---------- Given records ----------

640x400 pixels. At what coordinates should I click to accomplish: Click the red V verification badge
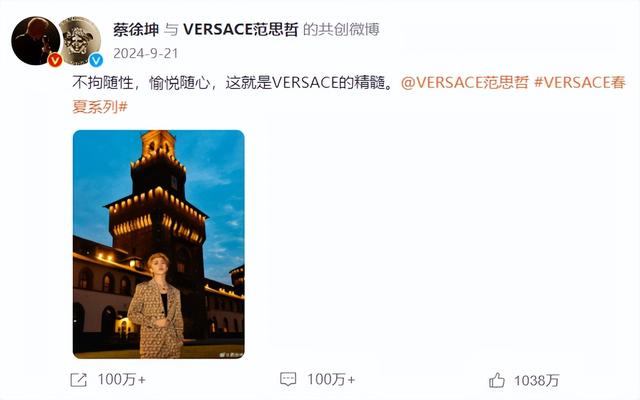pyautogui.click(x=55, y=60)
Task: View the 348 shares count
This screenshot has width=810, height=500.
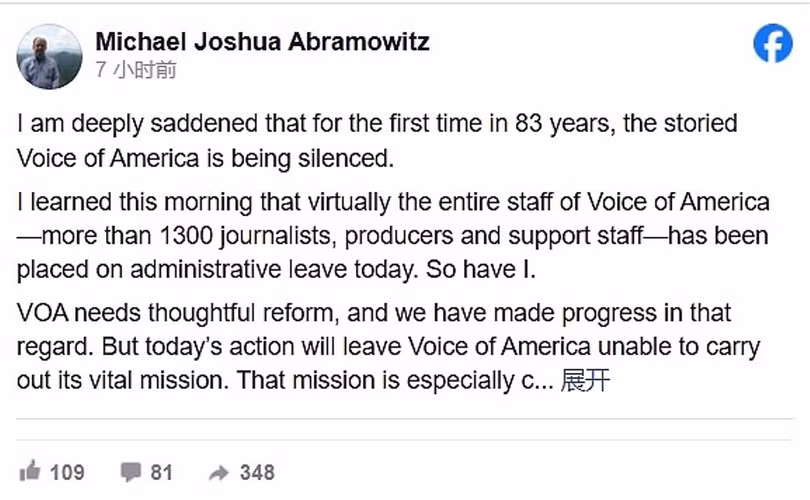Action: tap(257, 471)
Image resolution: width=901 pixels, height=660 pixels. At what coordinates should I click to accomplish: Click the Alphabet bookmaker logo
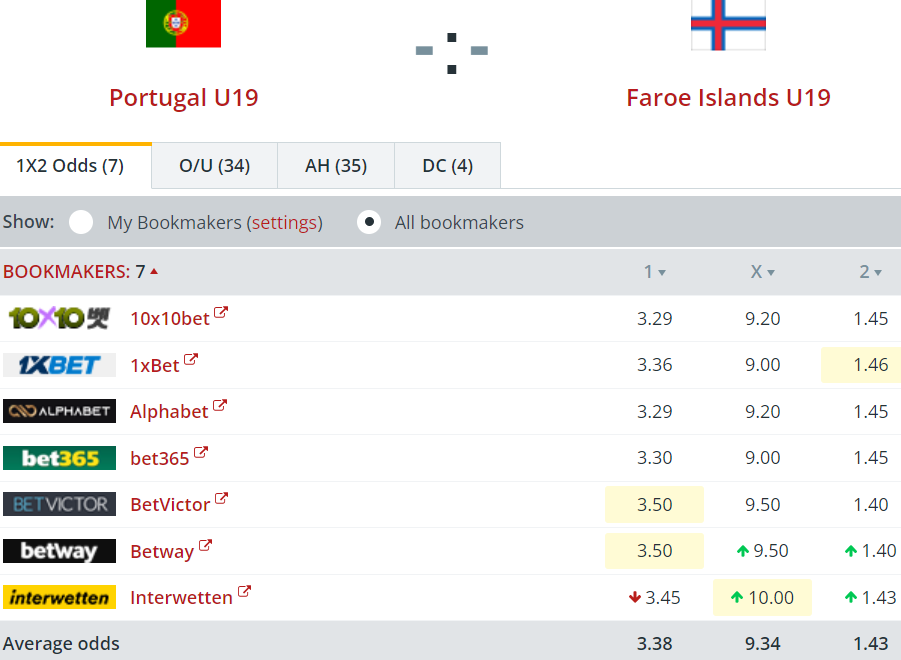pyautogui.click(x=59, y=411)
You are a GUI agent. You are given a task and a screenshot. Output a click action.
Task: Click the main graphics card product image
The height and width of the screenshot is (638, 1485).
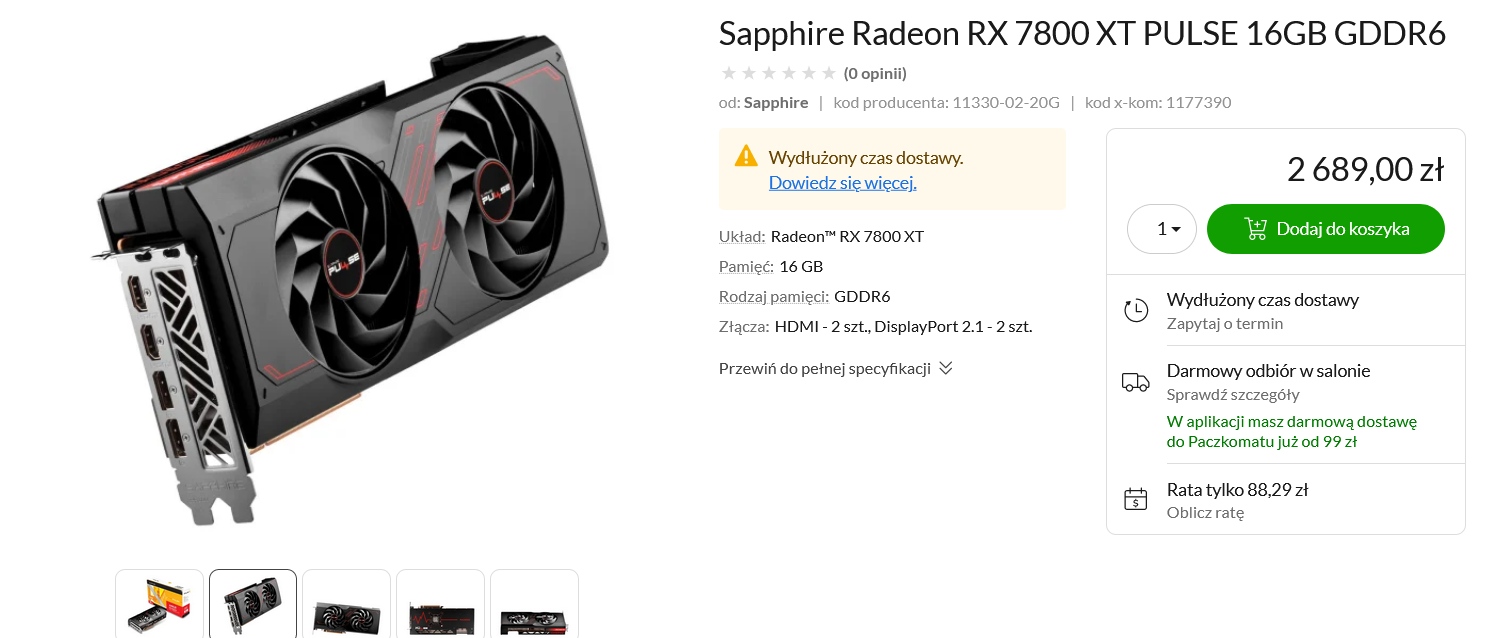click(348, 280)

----------
---------- Given records ----------

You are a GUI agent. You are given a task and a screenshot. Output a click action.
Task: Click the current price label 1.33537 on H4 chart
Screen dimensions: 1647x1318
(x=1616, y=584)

----------

Work task >>
Your reply should hold nothing but the lines above, from the one containing "640x400 pixels. At" to the one containing "Task: Click the main", reproduced exactly minus the pictures.

Response to this task >>
640x400 pixels. At what coordinates should I click to accomplish: Click the red V verification badge
pyautogui.click(x=55, y=60)
Task: View the 348 shares count
This screenshot has width=810, height=500.
Action: tap(257, 471)
Image resolution: width=901 pixels, height=660 pixels. At what coordinates should I click to accomplish: Click the Alphabet bookmaker logo
pyautogui.click(x=59, y=411)
You are a GUI agent. You are given a task and a screenshot. Output a click action.
Task: Click the main graphics card product image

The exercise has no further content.